Reproduce, unchanged, the rows from the line containing "Connect adidas Running account" through the line containing "tap(593, 349)", including both of those lines.

## SOURCE MATERIAL:
==================================================

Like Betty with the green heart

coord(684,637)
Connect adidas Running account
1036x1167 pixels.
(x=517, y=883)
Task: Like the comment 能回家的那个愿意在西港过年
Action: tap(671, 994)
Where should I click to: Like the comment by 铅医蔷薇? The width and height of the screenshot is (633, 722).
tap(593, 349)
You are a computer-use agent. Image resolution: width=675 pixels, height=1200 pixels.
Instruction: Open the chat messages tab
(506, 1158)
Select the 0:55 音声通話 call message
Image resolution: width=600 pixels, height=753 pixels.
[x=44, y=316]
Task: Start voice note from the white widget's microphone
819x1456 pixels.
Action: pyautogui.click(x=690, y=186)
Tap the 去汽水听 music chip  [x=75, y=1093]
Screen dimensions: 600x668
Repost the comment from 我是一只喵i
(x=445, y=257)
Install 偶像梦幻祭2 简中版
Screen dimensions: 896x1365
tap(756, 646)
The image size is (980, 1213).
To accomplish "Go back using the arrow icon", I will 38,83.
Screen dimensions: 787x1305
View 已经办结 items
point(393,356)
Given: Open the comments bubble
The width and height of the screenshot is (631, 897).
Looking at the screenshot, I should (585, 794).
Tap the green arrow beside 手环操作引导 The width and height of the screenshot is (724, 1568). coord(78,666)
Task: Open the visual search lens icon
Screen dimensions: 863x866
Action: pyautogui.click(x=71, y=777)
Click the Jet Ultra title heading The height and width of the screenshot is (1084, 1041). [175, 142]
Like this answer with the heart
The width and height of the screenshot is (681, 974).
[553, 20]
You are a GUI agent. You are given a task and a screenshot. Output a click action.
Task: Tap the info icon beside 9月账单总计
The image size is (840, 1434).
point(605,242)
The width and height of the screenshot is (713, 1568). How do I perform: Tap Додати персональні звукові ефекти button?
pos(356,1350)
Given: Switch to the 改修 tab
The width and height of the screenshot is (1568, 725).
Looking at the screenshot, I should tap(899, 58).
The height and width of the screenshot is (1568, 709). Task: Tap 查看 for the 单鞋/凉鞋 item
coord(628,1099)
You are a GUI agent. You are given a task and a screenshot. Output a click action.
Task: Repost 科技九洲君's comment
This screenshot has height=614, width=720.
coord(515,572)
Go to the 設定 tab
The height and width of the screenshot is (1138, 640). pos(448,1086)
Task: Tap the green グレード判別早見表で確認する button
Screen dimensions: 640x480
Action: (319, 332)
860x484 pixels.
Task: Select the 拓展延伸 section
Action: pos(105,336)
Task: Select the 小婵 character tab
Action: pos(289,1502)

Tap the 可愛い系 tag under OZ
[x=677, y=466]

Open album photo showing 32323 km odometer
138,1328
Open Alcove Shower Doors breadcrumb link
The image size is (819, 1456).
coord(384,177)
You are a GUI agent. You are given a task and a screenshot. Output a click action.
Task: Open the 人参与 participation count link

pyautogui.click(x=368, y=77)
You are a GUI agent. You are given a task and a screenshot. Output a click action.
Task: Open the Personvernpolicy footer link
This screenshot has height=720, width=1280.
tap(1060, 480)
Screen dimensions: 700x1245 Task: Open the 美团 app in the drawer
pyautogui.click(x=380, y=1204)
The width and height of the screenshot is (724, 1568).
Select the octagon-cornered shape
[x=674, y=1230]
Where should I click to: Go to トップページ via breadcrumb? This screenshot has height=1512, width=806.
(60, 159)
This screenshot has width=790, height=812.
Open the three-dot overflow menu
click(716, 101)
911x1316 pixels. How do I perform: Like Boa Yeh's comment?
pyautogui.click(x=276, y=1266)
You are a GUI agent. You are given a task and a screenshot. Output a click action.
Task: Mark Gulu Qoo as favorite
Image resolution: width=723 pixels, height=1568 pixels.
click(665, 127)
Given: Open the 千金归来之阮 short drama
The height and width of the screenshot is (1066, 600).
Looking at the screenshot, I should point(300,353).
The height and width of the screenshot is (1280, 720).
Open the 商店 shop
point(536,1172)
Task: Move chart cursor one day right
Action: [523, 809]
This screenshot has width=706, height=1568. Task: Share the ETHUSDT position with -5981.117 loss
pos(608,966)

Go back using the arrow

==================================================

## EXERCISE RESPONSE:
Connect adidas Running account
1036x1167 pixels.
(x=517, y=883)
Task: Like the comment 能回家的那个愿意在西港过年
Action: tap(671, 994)
Where should I click to: Like the comment by 铅医蔷薇? The width and height of the screenshot is (633, 722).
tap(593, 349)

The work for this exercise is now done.